Kare Kare is a distinctly Filipino stew that is flavoured and thickened with peanuts. Pronounced “ka-reh ka-reh”, it is thought to have its roots in south east Asian curries. Its combination of flavour and texture is deliciously unusual to the North American palate. I developed this recipe because I needed a way to make this stew with commonly available ingredients. I believe it’s true to the original taste, with a few simplifications for time’s sake (e.g., I decided to use peanut butter rather than a combination of ground peanuts and rice, as well as achuete powder instead of squeezing out annatto seeds in water). Also, I’m not usually a fan of slow cookers, but I didn’t have time to stand over a pot of simmering stew for a few hours. So voila! Here is a version of Kare Kare that can be mostly made in a slow cooker and then finished off on the stove. Enjoy with rice and bagoong (fermented shrimp paste) on the side!
Serves 8 people
- 2 kg oxtail (or 0.5 kg beef bones and 1.5 kg stewing beef cubes)
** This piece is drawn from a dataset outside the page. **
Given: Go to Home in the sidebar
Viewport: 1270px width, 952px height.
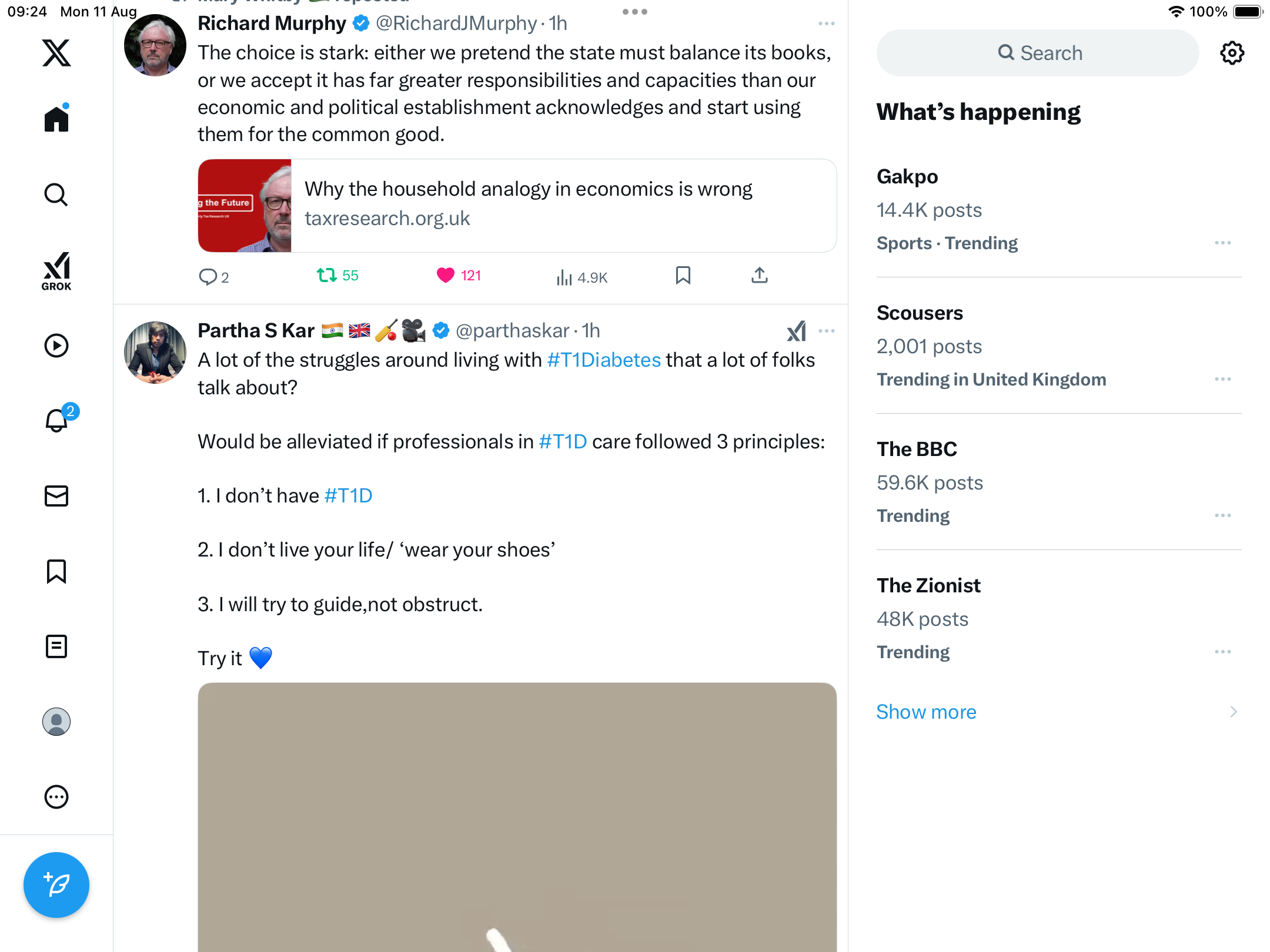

- 2 cups natural peanut butter
- 3 tablespoons acheute powder
- oil for frying
- 1 onion, minced
- 4 cloves garlic, minced
- 1-2 tablespoons fish sauce
- 1 package string beans (about 20 strands), cut into 1 inch pieces
- 3 skinny, medium eggplants
- 4 heads of bok choy, separated from the stem
- bagoong (fermented shrimp paste) to serve
- Put the oxtail or beef bones and cubes in the crock pot. Fill with enough water to just cover the beef. Cook for 4 hours on high.
- Turn off the crock pot. I like to remove the meat from the bones if I’m using oxtail. I remove the beef bones if not.
- Heat oil in a large pot over medium heat. Fry the garlic and onion until soft. Season with fish sauce. Ladle in about two cups of the broth from the crock pot. Mix in the peanut butter until well-incorporated.
- Dissolve achuete powder in about ¼ cup broth or water. Add to the pot on the stove and mix well. Add the rest of the broth and then the meat. While simmering on medium low, prepare the string beans, eggplant and bok choy. Add the string beans and eggplant. Cook until desired tenderness is reached. Add the bok choy and cook until wilted.
- To serve, I like to arrange the vegetables and meat on a platter and pour over a little sauce, while serving extra sauce on the side. Don’t forget some steamed rice and bagoong!